**Work task**
The material must be copied out exactly, line for line.

**Given records**
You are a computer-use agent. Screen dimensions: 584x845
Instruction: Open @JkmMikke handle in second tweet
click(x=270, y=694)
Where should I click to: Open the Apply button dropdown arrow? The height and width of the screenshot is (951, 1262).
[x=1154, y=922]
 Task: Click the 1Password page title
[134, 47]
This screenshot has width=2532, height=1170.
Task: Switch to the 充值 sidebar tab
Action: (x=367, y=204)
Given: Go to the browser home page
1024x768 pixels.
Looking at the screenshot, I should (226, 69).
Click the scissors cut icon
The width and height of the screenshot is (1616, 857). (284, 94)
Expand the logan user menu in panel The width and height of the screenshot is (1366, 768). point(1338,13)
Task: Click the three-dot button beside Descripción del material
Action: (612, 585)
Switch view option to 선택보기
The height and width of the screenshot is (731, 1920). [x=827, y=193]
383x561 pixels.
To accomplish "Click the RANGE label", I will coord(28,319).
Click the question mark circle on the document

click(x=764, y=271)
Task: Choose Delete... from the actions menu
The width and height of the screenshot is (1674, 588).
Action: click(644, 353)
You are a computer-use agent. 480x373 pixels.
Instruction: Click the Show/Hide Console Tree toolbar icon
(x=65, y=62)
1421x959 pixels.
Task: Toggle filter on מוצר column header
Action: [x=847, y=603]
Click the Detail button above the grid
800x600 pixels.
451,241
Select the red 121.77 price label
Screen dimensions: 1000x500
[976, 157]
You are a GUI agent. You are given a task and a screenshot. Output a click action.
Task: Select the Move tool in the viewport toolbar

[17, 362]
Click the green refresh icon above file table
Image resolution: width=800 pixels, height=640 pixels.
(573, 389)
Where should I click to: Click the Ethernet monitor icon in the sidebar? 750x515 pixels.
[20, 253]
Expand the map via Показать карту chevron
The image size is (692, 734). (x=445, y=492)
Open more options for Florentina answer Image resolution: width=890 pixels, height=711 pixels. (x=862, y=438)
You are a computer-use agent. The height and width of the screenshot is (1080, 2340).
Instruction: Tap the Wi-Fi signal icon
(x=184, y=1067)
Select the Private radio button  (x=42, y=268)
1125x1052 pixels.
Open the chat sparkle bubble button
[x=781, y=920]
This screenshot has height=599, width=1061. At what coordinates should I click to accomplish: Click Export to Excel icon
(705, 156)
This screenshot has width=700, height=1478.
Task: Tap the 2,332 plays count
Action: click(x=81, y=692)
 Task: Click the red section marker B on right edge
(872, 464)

**Answer to this problem**
You are a computer-use agent. Screen dimensions: 584x845
Instruction: Open @JkmMikke handle in second tweet
click(x=270, y=694)
Where should I click to: Open the Apply button dropdown arrow? The height and width of the screenshot is (951, 1262).
[x=1154, y=922]
 Task: Click the 1Password page title
[134, 47]
This screenshot has width=2532, height=1170.
Task: Switch to the 充值 sidebar tab
Action: (x=367, y=204)
Given: Go to the browser home page
1024x768 pixels.
Looking at the screenshot, I should (226, 69).
Click the scissors cut icon
The width and height of the screenshot is (1616, 857). (284, 94)
Expand the logan user menu in panel The width and height of the screenshot is (1366, 768). point(1338,13)
Task: Click the three-dot button beside Descripción del material
Action: (612, 585)
Switch view option to 선택보기
The height and width of the screenshot is (731, 1920). [x=827, y=193]
383x561 pixels.
To accomplish "Click the RANGE label", I will coord(28,319).
Click the question mark circle on the document

click(x=764, y=271)
Task: Choose Delete... from the actions menu
The width and height of the screenshot is (1674, 588).
Action: click(644, 353)
You are a computer-use agent. 480x373 pixels.
Instruction: Click the Show/Hide Console Tree toolbar icon
(x=65, y=62)
1421x959 pixels.
Task: Toggle filter on מוצר column header
Action: [x=847, y=603]
Click the Detail button above the grid
800x600 pixels.
451,241
Select the red 121.77 price label
Screen dimensions: 1000x500
[976, 157]
You are a GUI agent. You are given a task and a screenshot. Output a click action.
Task: Select the Move tool in the viewport toolbar

[17, 362]
Click the green refresh icon above file table
Image resolution: width=800 pixels, height=640 pixels.
(573, 389)
Where should I click to: Click the Ethernet monitor icon in the sidebar? 750x515 pixels.
[20, 253]
Expand the map via Показать карту chevron
The image size is (692, 734). (x=445, y=492)
Open more options for Florentina answer Image resolution: width=890 pixels, height=711 pixels. (x=862, y=438)
You are a computer-use agent. The height and width of the screenshot is (1080, 2340).
Instruction: Tap the Wi-Fi signal icon
(x=184, y=1067)
Select the Private radio button  (x=42, y=268)
1125x1052 pixels.
Open the chat sparkle bubble button
[x=781, y=920]
This screenshot has height=599, width=1061. At what coordinates should I click to accomplish: Click Export to Excel icon
(705, 156)
This screenshot has width=700, height=1478.
Task: Tap the 2,332 plays count
Action: click(x=81, y=692)
 Task: Click the red section marker B on right edge
(872, 464)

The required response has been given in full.